Reproduce the records below, switching every "click" to "tap" and leaving everything else unchanged.

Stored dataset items
-- START --

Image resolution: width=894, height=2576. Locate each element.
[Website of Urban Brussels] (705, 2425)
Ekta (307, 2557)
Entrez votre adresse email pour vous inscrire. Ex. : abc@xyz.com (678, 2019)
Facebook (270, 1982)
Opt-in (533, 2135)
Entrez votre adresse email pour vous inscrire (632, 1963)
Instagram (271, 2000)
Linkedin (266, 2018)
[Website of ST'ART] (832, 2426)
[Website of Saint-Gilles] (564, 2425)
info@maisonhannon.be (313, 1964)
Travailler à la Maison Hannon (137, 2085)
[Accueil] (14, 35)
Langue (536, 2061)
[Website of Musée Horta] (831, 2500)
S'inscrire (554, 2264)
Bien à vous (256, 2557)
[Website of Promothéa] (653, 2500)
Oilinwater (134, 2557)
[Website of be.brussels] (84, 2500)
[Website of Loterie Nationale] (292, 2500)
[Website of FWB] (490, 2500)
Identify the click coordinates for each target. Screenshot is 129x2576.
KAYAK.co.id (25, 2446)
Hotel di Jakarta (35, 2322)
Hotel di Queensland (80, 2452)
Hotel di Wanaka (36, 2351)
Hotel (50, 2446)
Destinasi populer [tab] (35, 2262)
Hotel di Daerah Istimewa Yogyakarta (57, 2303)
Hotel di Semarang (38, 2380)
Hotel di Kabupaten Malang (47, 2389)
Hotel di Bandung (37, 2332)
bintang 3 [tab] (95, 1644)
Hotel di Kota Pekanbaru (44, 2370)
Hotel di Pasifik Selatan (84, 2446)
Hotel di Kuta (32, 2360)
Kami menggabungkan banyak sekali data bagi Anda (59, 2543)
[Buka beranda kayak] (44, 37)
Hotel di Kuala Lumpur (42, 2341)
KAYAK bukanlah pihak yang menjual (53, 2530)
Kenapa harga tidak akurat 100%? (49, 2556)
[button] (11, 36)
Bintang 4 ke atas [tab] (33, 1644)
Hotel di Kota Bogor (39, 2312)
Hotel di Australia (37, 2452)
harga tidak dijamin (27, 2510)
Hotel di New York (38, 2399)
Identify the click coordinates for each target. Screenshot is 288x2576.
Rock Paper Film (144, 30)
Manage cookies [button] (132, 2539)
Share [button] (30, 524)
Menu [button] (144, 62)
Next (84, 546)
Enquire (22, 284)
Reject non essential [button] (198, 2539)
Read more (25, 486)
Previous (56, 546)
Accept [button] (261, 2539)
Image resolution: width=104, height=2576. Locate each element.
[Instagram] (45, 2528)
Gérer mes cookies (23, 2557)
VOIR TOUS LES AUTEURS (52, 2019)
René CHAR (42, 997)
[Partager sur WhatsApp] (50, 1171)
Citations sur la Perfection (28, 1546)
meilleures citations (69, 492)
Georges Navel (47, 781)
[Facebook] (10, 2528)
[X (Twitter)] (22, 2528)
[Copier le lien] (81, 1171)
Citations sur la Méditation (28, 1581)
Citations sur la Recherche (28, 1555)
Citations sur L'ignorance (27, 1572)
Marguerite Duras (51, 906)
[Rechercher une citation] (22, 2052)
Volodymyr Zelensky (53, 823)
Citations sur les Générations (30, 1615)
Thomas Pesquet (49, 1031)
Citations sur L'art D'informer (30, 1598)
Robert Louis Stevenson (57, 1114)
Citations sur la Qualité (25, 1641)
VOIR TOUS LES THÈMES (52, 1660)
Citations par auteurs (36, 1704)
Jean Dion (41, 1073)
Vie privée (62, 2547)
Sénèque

-- END --

**TASK OUTPUT**
Image resolution: width=894, height=2576. Locate each element.
[Website of Urban Brussels] (705, 2425)
Ekta (307, 2557)
Entrez votre adresse email pour vous inscrire. Ex. : abc@xyz.com (678, 2019)
Facebook (270, 1982)
Opt-in (533, 2135)
Entrez votre adresse email pour vous inscrire (632, 1963)
Instagram (271, 2000)
Linkedin (266, 2018)
[Website of ST'ART] (832, 2426)
[Website of Saint-Gilles] (564, 2425)
info@maisonhannon.be (313, 1964)
Travailler à la Maison Hannon (137, 2085)
[Accueil] (14, 35)
Langue (536, 2061)
[Website of Musée Horta] (831, 2500)
S'inscrire (554, 2264)
Bien à vous (256, 2557)
[Website of Promothéa] (653, 2500)
Oilinwater (134, 2557)
[Website of be.brussels] (84, 2500)
[Website of Loterie Nationale] (292, 2500)
[Website of FWB] (490, 2500)
Identify the tap coordinates for each target. Screenshot is 129x2576.
KAYAK.co.id (25, 2446)
Hotel di Jakarta (35, 2322)
Hotel di Queensland (80, 2452)
Hotel di Wanaka (36, 2351)
Hotel (50, 2446)
Destinasi populer [tab] (35, 2262)
Hotel di Daerah Istimewa Yogyakarta (57, 2303)
Hotel di Semarang (38, 2380)
Hotel di Kabupaten Malang (47, 2389)
Hotel di Bandung (37, 2332)
bintang 3 [tab] (95, 1644)
Hotel di Kota Pekanbaru (44, 2370)
Hotel di Pasifik Selatan (84, 2446)
Hotel di Kuta (32, 2360)
Kami menggabungkan banyak sekali data bagi Anda (59, 2543)
[Buka beranda kayak] (44, 37)
Hotel di Kuala Lumpur (42, 2341)
KAYAK bukanlah pihak yang menjual (53, 2530)
Kenapa harga tidak akurat 100%? (49, 2556)
[button] (11, 36)
Bintang 4 ke atas [tab] (33, 1644)
Hotel di Kota Bogor (39, 2312)
Hotel di Australia (37, 2452)
harga tidak dijamin (27, 2510)
Hotel di New York (38, 2399)
Identify the tap coordinates for each target. Screenshot is 288x2576.
Rock Paper Film (144, 30)
Manage cookies [button] (132, 2539)
Share [button] (30, 524)
Menu [button] (144, 62)
Next (84, 546)
Enquire (22, 284)
Reject non essential [button] (198, 2539)
Read more (25, 486)
Previous (56, 546)
Accept [button] (261, 2539)
Image resolution: width=104, height=2576. Locate each element.
[Instagram] (45, 2528)
Gérer mes cookies (23, 2557)
VOIR TOUS LES AUTEURS (52, 2019)
René CHAR (42, 997)
[Partager sur WhatsApp] (50, 1171)
Citations sur la Perfection (28, 1546)
meilleures citations (69, 492)
Georges Navel (47, 781)
[Facebook] (10, 2528)
[X (Twitter)] (22, 2528)
[Copier le lien] (81, 1171)
Citations sur la Méditation (28, 1581)
Citations sur la Recherche (28, 1555)
Citations sur L'ignorance (27, 1572)
Marguerite Duras (51, 906)
[Rechercher une citation] (22, 2052)
Volodymyr Zelensky (53, 823)
Citations sur les Générations (30, 1615)
Thomas Pesquet (49, 1031)
Citations sur L'art D'informer (30, 1598)
Robert Louis Stevenson (57, 1114)
Citations sur la Qualité (25, 1641)
VOIR TOUS LES THÈMES (52, 1660)
Citations par auteurs (36, 1704)
Jean Dion (41, 1073)
Vie privée (62, 2547)
Sénèque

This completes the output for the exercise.